WRITTEN REQUEST:
Rewrite the lines from the line containing "This screenshot has width=600, height=376." through the line containing "will [x=1369, y=763].", including the requests. Multiply every coordinate in the answers by 1.95 and round to whole numbers, with halves rounded up, but leave all numbers in the requests as they are.

STORED ROWS:

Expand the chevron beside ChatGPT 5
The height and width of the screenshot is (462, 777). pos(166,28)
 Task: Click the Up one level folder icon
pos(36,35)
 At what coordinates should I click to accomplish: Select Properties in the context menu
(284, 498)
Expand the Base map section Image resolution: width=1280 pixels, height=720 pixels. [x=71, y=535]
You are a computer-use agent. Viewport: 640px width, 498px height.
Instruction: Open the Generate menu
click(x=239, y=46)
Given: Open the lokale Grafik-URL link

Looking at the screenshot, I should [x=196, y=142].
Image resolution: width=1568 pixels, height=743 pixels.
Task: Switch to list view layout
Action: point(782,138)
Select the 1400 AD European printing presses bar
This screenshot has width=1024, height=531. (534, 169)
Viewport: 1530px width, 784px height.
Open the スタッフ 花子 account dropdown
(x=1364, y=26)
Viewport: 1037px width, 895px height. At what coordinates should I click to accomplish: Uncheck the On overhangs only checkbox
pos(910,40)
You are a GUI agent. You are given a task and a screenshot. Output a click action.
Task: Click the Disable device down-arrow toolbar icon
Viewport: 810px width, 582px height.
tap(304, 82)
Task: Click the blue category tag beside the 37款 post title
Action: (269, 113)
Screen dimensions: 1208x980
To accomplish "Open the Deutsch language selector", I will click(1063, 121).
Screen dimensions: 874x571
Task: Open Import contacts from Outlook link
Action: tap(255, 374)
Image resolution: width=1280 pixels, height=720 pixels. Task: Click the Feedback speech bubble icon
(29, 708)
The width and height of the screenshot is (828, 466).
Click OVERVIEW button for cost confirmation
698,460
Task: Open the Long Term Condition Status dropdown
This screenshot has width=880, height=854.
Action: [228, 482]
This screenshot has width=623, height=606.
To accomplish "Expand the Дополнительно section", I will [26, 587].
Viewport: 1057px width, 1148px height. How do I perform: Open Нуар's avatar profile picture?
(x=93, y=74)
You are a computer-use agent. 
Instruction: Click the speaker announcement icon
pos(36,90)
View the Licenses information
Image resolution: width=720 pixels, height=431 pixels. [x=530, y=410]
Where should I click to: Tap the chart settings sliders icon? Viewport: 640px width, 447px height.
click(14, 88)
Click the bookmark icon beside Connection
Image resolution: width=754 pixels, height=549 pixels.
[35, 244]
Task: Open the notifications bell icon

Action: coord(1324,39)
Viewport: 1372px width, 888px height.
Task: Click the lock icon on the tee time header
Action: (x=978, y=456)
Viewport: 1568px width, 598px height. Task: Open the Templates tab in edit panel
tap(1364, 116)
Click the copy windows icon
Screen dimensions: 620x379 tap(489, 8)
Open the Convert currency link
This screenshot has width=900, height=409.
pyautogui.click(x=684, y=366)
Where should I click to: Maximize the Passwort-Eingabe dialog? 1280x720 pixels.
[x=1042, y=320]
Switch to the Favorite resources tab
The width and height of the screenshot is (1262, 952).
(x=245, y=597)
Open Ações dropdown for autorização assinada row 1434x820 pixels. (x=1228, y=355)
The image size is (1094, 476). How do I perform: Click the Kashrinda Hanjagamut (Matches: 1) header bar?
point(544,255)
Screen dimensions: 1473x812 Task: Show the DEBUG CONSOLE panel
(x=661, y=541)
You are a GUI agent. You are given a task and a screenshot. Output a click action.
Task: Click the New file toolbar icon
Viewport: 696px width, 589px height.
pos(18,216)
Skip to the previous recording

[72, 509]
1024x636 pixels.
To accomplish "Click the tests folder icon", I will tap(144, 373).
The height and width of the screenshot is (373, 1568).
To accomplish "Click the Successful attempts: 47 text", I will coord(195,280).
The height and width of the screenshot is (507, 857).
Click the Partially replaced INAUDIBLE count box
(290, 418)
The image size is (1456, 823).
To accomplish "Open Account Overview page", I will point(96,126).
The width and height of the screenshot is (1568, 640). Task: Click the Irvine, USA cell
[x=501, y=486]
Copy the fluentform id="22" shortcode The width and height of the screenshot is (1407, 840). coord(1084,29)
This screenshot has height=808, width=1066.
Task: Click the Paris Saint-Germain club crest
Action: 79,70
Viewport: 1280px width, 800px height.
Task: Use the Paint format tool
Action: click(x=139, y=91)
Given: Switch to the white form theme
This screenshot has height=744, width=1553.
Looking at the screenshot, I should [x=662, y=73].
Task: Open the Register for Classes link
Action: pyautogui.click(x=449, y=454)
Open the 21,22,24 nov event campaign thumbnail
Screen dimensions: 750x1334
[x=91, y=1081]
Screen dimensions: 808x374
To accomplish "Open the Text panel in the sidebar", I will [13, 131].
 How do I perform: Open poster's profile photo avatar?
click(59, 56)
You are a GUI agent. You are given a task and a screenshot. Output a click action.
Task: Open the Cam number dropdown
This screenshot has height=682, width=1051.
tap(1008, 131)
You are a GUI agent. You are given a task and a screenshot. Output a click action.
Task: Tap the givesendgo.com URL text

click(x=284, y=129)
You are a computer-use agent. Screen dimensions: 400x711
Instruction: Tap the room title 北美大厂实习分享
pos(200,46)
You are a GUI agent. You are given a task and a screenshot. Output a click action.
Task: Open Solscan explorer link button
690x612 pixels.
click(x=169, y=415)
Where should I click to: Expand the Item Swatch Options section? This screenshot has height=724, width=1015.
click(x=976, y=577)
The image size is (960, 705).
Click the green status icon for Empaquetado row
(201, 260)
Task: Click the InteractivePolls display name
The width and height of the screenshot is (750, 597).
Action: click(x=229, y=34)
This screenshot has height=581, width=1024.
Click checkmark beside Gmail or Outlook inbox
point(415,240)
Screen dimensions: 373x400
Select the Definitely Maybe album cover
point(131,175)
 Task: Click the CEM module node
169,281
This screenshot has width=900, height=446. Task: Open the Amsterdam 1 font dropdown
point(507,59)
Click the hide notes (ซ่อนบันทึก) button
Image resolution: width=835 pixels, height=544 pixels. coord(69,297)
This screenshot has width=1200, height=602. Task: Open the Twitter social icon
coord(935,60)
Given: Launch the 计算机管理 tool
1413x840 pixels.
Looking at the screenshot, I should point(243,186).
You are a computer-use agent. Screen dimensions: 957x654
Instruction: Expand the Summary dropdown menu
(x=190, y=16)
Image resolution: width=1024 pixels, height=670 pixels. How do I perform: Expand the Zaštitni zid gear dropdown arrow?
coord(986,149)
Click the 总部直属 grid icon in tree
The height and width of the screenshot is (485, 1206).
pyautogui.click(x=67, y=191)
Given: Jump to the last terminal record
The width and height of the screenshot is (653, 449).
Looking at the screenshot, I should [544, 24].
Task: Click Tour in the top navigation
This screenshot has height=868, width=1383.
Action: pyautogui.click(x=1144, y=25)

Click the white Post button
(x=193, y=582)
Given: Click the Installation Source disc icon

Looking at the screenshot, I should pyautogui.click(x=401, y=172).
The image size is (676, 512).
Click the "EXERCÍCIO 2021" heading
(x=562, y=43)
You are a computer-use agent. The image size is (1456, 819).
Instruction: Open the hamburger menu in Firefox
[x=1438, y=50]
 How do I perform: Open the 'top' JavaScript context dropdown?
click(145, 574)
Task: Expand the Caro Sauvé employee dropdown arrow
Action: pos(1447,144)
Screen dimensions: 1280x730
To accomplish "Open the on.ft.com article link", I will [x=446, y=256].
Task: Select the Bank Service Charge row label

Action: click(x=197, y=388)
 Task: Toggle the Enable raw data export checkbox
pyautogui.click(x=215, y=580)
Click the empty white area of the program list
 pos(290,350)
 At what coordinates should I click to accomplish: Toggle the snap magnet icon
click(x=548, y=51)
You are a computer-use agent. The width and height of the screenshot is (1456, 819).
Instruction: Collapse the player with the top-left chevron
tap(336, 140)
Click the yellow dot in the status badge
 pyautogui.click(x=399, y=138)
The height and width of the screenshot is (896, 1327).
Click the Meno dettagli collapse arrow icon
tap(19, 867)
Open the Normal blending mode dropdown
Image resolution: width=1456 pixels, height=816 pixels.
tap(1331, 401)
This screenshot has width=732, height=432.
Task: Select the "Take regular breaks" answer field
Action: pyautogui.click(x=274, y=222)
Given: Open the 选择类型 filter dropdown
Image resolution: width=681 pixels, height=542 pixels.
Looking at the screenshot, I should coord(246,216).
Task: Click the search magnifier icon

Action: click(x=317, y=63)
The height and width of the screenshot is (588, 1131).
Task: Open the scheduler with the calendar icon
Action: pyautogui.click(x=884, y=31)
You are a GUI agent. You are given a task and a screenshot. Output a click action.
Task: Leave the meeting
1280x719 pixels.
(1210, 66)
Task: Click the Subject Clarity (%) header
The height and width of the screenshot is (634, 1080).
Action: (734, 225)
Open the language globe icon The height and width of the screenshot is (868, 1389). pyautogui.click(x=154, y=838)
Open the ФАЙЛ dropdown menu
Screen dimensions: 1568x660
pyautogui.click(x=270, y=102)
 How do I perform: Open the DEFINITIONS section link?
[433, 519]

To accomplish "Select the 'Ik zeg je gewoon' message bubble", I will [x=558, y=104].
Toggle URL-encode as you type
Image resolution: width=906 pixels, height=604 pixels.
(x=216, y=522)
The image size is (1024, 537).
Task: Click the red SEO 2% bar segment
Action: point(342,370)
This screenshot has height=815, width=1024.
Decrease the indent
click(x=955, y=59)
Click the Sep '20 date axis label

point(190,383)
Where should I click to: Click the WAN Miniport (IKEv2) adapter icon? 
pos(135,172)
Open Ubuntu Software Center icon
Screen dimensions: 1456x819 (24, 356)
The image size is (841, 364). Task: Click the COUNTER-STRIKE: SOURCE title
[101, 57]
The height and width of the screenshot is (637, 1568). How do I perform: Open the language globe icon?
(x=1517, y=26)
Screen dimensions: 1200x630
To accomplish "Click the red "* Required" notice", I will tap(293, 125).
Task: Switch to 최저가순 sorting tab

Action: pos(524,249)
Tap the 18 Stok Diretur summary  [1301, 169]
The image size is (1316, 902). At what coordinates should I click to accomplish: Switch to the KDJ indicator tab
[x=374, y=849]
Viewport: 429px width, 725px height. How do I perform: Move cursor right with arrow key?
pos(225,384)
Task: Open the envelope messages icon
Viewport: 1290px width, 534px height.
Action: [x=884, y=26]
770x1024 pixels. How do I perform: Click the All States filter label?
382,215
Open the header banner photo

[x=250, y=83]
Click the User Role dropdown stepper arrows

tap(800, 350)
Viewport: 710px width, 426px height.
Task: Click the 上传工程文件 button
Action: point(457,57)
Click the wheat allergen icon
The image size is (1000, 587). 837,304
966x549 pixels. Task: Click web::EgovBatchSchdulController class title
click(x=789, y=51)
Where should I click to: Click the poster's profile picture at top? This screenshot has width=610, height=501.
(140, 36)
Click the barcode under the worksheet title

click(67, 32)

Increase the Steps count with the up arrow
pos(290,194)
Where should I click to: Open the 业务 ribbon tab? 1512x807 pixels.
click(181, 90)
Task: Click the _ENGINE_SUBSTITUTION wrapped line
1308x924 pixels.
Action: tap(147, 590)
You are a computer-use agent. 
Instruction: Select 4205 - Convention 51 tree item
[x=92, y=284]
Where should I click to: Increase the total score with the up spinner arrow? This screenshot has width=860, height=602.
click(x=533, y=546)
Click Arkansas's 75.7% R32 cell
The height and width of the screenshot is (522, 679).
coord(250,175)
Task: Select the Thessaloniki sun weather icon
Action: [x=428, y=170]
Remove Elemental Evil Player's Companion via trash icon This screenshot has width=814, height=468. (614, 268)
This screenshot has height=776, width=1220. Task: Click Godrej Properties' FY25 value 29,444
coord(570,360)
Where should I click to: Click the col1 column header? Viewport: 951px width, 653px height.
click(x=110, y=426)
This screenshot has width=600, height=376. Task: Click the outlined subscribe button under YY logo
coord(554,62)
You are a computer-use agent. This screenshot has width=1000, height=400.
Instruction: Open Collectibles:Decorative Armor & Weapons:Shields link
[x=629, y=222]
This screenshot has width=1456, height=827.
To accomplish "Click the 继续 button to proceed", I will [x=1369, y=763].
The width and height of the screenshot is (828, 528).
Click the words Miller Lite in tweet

FULL RESPONSE:
This screenshot has width=600, height=376. Task: Click the outlined subscribe button under YY logo
coord(1080,121)
You are a computer-use agent. This screenshot has width=1000, height=400.
Instruction: Open Collectibles:Decorative Armor & Weapons:Shields link
[x=1227, y=433]
This screenshot has width=1456, height=827.
To accomplish "Click the 继续 button to proceed", I will [x=2670, y=1488].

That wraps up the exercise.